History

United States
- Name: USS Metomkin
- Namesake: Metomkin Island, a barrier island off the east coast of Virginia
- Builder: John A. Mathis Co., Camden, New Jersey
- Laid down: in 1944
- Completed: as Coastal Freighter U.S. Army FS-316, date not known
- Acquired: by the U.S. Navy, 28 February 1947, at Subic Bay in the Philippines
- Commissioned: 16 August 1947 as USS Metomkin (AG-136) at Apra Harbor, Guam
- Decommissioned: 3 August 1951
- Renamed: Metomkin 3 April 1947
- Reclassified: AKL-7, 31 March 1949
- Stricken: 16 January 1952
- Fate: Transferred to the U.S. Department of the Interior, 3 August 1951, at Guam

General characteristics
- Type: Camano-class cargo ship
- Displacement: 465 tons
- Length: 177 ft (54 m)
- Beam: 32 ft (9.8 m)
- Draft: 10 ft (3.0 m)
- Propulsion: two 500hp GM Cleveland Division 6-278A 6-cyl V6 diesel engines, twin screws
- Speed: 13 knots
- Complement: 26 officers and enlisted
- Armament: two machine guns

= USS Metomkin (AG-136) =

American cargo ship

USS Metomkin (AG-136/AKL-7) was a Camano-class cargo ship constructed for the U.S. Army as USA FS-316 shortly before the end of World War II and later acquired by the U.S. Navy in 1947. She was configured as a transport and cargo ship and was assigned to serve the World War II Trust Territories in the Pacific Ocean.

==Constructed in Camden, New Jersey==
The first ship to be so named by the Navy, Metomkin (AG 136) was built by John A. Mathis Co., Camden, New Jersey, in 1944; operated by the Army as a freight supply ship in the Pacific Ocean during and after World War II; acquired by the Navy as FS-316 at Subic Bay, Luzon, 28 February 1947; renamed Metomkin 3 April 1947; and commissioned at Apra Harbor, Guam, 16 August 1947.

==Pacific islands operations==
Following completion of conversion for Navy use, Metomkin began passenger and cargo shuttle duty in the central and western Pacific. Assigned to the Service Force, Pacific Fleet, she made runs to American bases in the Mariana Islands, the Marshall Islands, and the Caroline Islands.

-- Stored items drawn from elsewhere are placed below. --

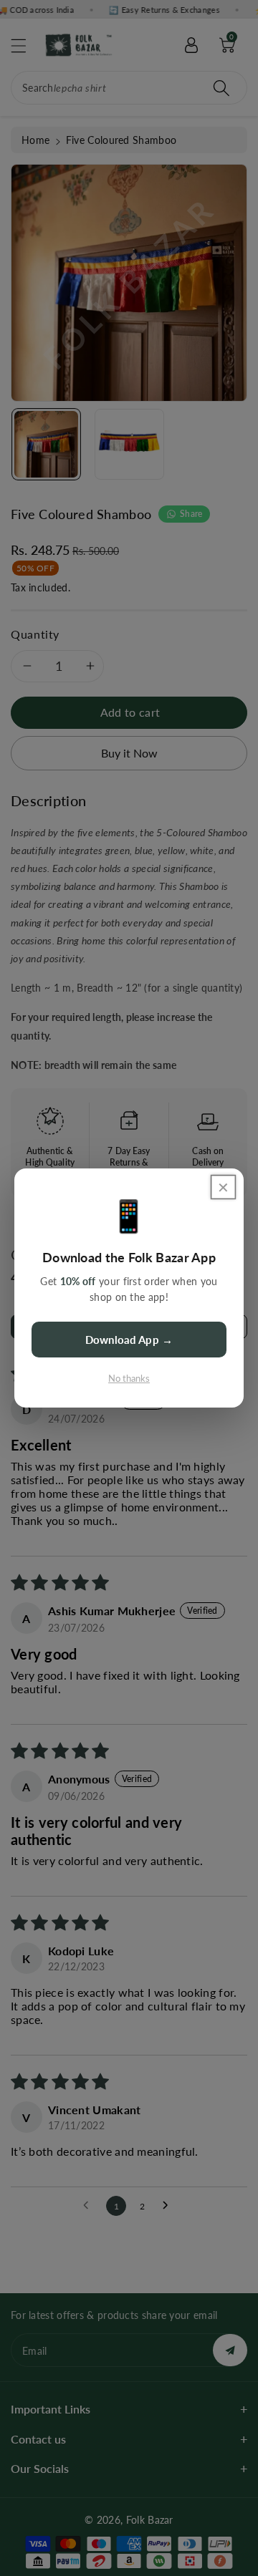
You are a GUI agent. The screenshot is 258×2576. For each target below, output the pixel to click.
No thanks (129, 1378)
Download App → (129, 1339)
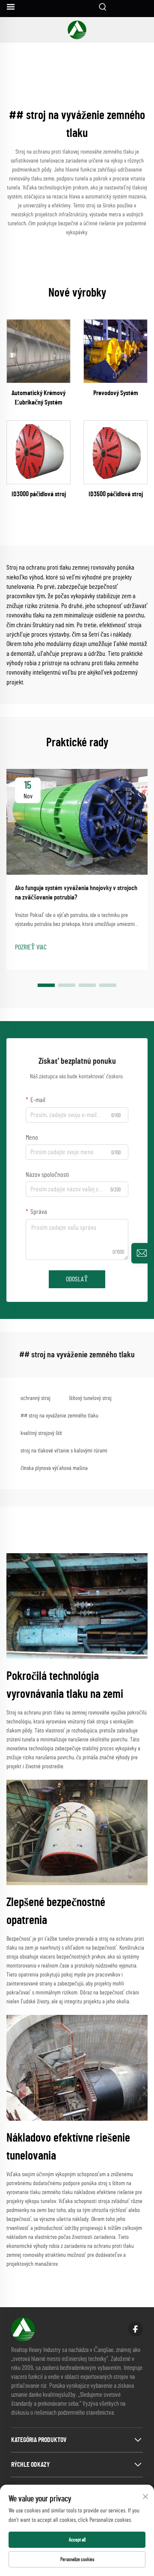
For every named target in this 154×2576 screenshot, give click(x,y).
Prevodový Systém (115, 393)
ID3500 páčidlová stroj (116, 494)
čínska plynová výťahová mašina (54, 1468)
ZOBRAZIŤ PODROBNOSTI (38, 351)
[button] (46, 985)
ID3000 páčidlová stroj (39, 494)
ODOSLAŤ (77, 1279)
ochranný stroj (35, 1398)
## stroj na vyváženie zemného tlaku (59, 1416)
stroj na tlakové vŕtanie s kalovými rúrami (64, 1451)
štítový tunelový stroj (90, 1398)
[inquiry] (141, 1253)
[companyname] (77, 29)
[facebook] (135, 2329)
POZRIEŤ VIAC (31, 947)
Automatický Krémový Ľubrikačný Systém (38, 398)
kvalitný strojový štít (41, 1433)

Operating out of Apra Harbor, she completed numerous runs from the Palau Islands eastward to Pearl Harbor, and during the next 4 years she maintained a busy schedule while transporting military and civilian passengers as well as tons of general cargo. On 31 March 1949 she reclassified as AKL-7.

Metomkin continued her important logistics support duty to military bases in the Pacific until 22 June 1951 when she completed her final run from the Carolines.

==Transfer to Department of Interior==
She decommissioned at Guam 3 August 1951 and was transferred the same day to the U.S. Department of Interior. Her name was struck from the Navy List 16 January 1952. Her subsequent fate is not known.